The Canadian Safe Boating Council (CSBC) was organized in 1991 to improve communications regarding safe boating issues between government departments and agencies servicing recreational boaters’ interests and private companies and organizations in the recreational boating field. Paddle Canada is a member of this council along with those representing the coast guard, law enforcement, Canadian Red Cross, lifesaving society, and others that wish to keep people safe on the water. Through many campaigns, events, and resources they have brought attention to how we can do better to easily prepare ourselves when participating in recreational boating. We strongly encourage you to visit their website and social media pages and tap into all the information they provide.
Paddle Canada would like to make it easy for paddlers to know the basic safety equipment required by Transport Canada for human powered crafts. We realize that sometimes equipment can be based on water conditions (moving or lake water) so we’d like to compile this information based on beginner conditions only.
Canoes, Kayaks and SUP* (under 6 metres)
- One (1) lifejacket or PFD for each person on board
- One (1) buoyant heaving line at least 15 m (49’3”) long
- One (1) bailer OR One manual bilge pump (Canoe and Kayak only)
- One (1) sound-signaling device or appliance
- Navigation lights.**
*Please note, that while an ankle leash is not required by law, Paddle Canada strongly recommends that you use one when standup paddleboarding
**Navigation lights are only required if you operate the boat after sunset, before sunrise or in periods of restricted visibility (fog, falling snow, etc.)
If everyone on board a SUP is wearing a lifejacket or a PFD of appropriate size, you are only required to carry a sound-signalling device.
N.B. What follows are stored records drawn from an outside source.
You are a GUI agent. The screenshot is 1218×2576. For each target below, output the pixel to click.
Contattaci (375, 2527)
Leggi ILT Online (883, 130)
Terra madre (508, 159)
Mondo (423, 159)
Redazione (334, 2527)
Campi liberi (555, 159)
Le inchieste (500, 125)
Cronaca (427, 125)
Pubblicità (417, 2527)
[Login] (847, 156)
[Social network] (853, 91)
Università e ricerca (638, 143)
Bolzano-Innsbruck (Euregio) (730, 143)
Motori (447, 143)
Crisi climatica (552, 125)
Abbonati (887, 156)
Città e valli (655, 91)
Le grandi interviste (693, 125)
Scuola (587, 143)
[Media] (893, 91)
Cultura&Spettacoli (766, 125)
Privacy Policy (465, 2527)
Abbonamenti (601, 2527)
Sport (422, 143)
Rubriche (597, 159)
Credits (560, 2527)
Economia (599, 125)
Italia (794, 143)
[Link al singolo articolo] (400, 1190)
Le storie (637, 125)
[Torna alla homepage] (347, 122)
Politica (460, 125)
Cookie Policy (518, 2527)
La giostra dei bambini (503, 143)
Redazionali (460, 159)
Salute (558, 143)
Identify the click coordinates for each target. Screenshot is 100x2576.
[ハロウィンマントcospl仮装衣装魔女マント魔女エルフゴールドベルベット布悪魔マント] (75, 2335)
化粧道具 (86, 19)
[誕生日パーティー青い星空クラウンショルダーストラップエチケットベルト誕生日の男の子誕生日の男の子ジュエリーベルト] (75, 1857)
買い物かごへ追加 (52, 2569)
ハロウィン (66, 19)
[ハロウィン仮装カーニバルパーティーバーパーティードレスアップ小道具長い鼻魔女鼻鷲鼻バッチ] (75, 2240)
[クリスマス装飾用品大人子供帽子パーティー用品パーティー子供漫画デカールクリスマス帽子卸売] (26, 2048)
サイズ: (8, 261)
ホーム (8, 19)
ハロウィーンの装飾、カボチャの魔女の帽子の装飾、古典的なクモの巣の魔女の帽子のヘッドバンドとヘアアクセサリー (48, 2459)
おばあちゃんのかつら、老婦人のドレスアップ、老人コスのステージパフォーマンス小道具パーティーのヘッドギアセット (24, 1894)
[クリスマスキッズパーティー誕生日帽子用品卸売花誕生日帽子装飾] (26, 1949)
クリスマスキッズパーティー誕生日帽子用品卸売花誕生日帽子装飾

(Reference: Safe Boating Guide)
Having these items onboard your craft will ensure that you are compliant with Transport Canada regulations when operating a human-powered craft. These minimum requirements allow all levels of paddlers to be safe and have fun on the water.
Looking at that list it is likely that you may have some questions. You can find more information through an initiative called Adventuresmart. The Paddlesmart program is based on the 3 T’s: Trip Planning, Training, and Taking the Essentials. Out of those 3 T’s, Paddle Canada, for over 50 years, has focused on developing and delivering paddle training that promotes establishing skills and encourages skill progression, instills sound safety practices for all excursions, and creates a base of instructors that can pass this information on to a generation of new paddlers.
Safe boating is in everyone’s interest so we encourage you to inform and prepare yourselves so that you can make the best choices for family and friends when heading out for a day on the water. Only you can make that difference. We wish everyone a very safe, healthy, and fun paddling season.